Economist Dawie Roodt said the country should expect an increase in both grades of petrol of at least 35 cents a litre.
“There are two major contributing factors to the expected increase. The first issue is the price of Brent crude oil that has increased by four dollars more for the month of July, which is equivalent to an increase of about 5%.
“On the other hand the rand was stronger. Unfortunately the strengthening of the rand was only about 2% and is the reason we will be seeing a fuel price increase,” said Roodt, adding that consumers should also expect an increase in the diesel price as it was more or less the same as international oil prices.
Professor Bonke Dumisa, an independent economic analyst, said consumers should expect an increase in both petrol and diesel prices.
“The main reason is that the international price of Brent crude oil has increased significantly. It has increased to about 77 dollars per barrel for July, and for the past few days it has been hovering just over 80 dollars per barrel.
“So there definitely will be an increase in the price of petrol. I’m not willing to speculate by how much it will increase. We have noted that the rand has been stronger, but it’s not enough to stop a fuel price increase.”
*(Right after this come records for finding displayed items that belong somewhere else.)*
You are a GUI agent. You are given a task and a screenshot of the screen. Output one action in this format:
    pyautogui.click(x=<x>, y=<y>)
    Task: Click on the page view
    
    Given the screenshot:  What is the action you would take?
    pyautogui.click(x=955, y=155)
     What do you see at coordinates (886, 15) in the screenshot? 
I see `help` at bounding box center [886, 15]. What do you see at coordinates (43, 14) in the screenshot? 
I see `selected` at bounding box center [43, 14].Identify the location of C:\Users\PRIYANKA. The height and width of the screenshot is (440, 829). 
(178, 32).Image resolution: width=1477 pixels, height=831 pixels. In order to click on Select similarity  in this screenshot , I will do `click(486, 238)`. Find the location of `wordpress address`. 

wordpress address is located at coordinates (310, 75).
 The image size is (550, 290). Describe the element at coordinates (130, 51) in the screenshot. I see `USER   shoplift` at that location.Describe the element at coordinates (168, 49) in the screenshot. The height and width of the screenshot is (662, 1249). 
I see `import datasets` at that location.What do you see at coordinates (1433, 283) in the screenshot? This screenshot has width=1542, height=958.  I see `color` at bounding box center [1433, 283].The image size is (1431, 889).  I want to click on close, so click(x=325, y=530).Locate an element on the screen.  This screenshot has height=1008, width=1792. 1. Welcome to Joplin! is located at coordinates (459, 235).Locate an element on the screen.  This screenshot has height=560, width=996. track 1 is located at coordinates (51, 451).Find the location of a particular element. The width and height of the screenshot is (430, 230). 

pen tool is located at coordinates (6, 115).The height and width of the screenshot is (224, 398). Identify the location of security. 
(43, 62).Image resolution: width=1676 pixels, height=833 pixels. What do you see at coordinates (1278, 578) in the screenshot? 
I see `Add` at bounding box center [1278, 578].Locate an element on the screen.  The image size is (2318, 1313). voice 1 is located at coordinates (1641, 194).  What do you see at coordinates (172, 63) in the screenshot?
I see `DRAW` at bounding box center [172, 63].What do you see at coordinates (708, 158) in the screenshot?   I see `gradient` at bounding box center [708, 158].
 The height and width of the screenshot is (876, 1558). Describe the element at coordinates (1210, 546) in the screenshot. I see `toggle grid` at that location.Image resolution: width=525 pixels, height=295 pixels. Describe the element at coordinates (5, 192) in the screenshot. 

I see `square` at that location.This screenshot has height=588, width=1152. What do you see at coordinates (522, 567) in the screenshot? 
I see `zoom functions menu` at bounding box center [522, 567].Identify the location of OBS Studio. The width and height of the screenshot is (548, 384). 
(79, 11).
Dumisa added that this would have a direct impact on the consumer.
“The consumer had some welcome news when the interest rate did not increase last week, and this was due to lower fuel prices and inflation dropping to lower than 6%.
“However, another fuel price will definitely affect inflation, and if this does go up this could be bad news for the consumer as we could then see another interest rate hike in September.
“The other consequence is that we can expect the petrol and diesel prices to filter through and see higher food prices and higher prices of goods.”
Professor Irrshad Kaseeram, of the University of Zululand’s Economics Department, said the petrol price would go up while diesel was expected to rise by 53 cents a litre.
“This will put pressure on the long haulage industry, which will have some knock-on effect on all commodity and food prices.”
Kaseeram added that oil prices had been on the rise from lower levels three months ago.
“The main reasons are due to tightening supplies as Opec (the Organization of the Petroleum Exporting Countries) indicated. Moreover, China has indicated that it will be demanding more oil to shore up its reserves in anticipation of its economy beginning to take off again since the harsh lockdowns.”
AA spokesperson Layton Beard said that mid-month data indicated ULP95 petrol was showing an increase of about seven cents a litre, while ULP93 was showing a nominal decrease of just over one cent a litre.
“Diesel, however, is again showing significant increases for the second month in a row. The outlook is of an increase of about 48c/l. Illuminating paraffin is also showing an increase of about 47 c/l.”
Beard said the current trajectory indicated that all fuel would be more expensive in August.